She takes a deep breath and lightly rests her nose on the tip of her fingers. She closes her eyes and whispers a short prayer for patience. Then she sighs out softly “Crisostomo, you have changed so much, I almost cannot recognize you anymore.”
Ah! Why? That hurts me, you know?!
The silence, which had long been companionable, has suddenly become awkward. “I apologize, forgive me, Crisostomo, you do not deserve that… I have no right to rebuke you so.”
“Maria Clara, you have the perfect right. More than anyone else in this world, more than the priests and even the Pope in Rome, there are no words I would welcome.” I lick my lips nervously.
“No, it is not my place to criticize you. You have your reasons.”
“That-! That is one thing from you I never do wish to hear. To hear you speak as if there is anyone your better; to say that is to acknowledge that there are people to the lesser. That your worth as a woman is innately less than any man, no, I refuse that.” I shake my head. “Your father might believe that, but do you?”
“I have always felt that we ought to be judged only under the eyes of God. I do not wish to quarrel with you, Crisostomo.”
“Never from me, Maria Clara. Always I would want to hear what you have to say.”
She looks away. “… in the convent, they told me, that the opinion of wives are welcomed at first, then soon enough she is called a noisy nagging woman…” She blinks. “Why are you smiling?”
I could not help it. “Eheheheee.”
Her eyes widen, belatedly coming to realize what she has said, and hunkers behind her fan as if it were a shield.
“Now, now, as happy as I am to finally know your true thoughts-“
Maria Clara snaps her fan shut. Her face is revealed to me, glorious in its blush half-embarrassment-half-anger, and begins hitting my shoulder with its ivory monture. “You-you-you…!” she puffs out.
“Ahaha-haha-peace, Maria Clara! Mercy!”
“Youuu…!” She draws back and huffs. She is doubly embarrassed now, for a Filipina maiden must be chaste and demure. “You- you have not won yet, Crisostomo.”

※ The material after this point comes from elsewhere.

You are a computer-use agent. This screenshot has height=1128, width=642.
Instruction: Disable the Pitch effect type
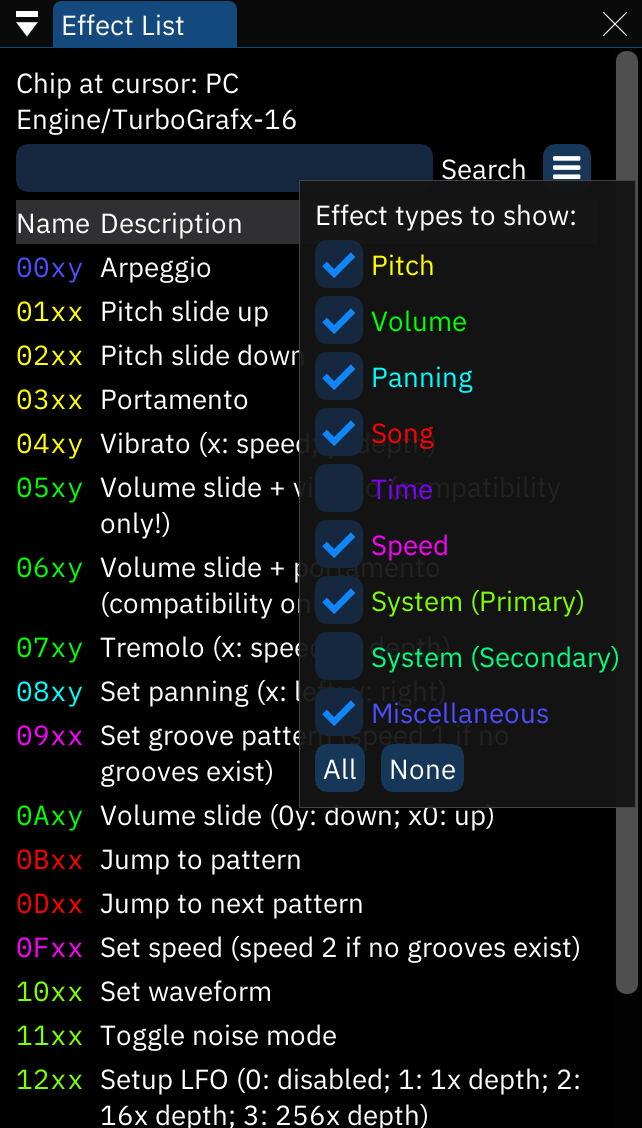point(339,264)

I can only smile and lean back with a hand on my chin. “Just being able to see you like this is victory enough, Maria Clara.” I am dancing inside. Half of you in my brain is saying that a lady is not something to be won, but the other half is saying bollocks to that, treat your girl like she’s a princess.
After some time, her gaze sharpens again.

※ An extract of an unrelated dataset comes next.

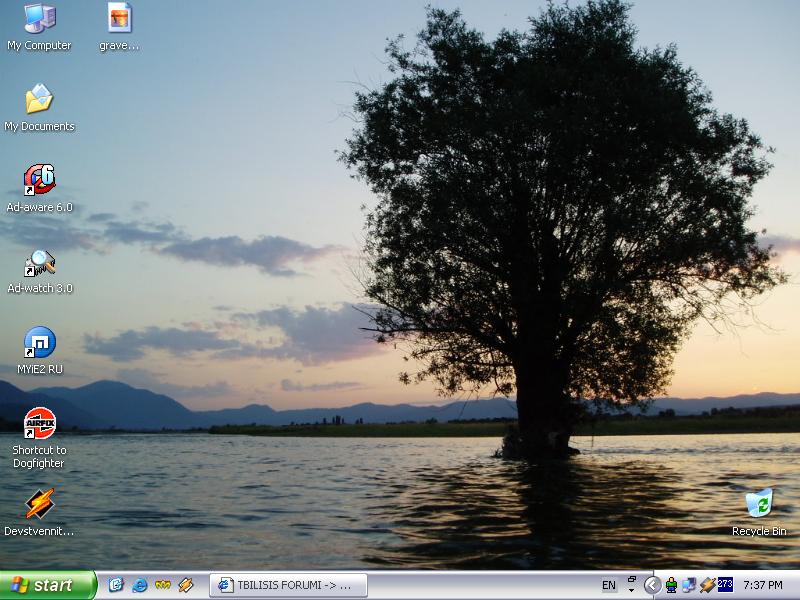Viewport: 800px width, 600px height.
Task: Open the language bar options arrow
Action: 632,586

“Crisostomo…” she whispers. “I do not know the truth of your mind.”
I nod. Somewhere across town a dog is running around and howling from the noise of invisible panic alarms. Where can I even begin to explain? The aggregate knowledge of humanity is useless white noise from all the conflicting advice. Maria Clara still has full faith in the religious institutions of our country. The confessional is no place for privacy, anything she says to a priest can and will be used against me and my purposes.
But the mere notion that I cannot trust Maria Clara galls me. I refuse that world too.
“Maria Clara… the truth is-”
I take a deep breath to stiffen my resolve.
I spread my legs open and slap my palms over my knees, as if ready to genuflect. Shoulders straight, a beatific smile like that of the Buddha on my face. Maria Clara hides her face again and pointedly turns away. She fans herself fitfully.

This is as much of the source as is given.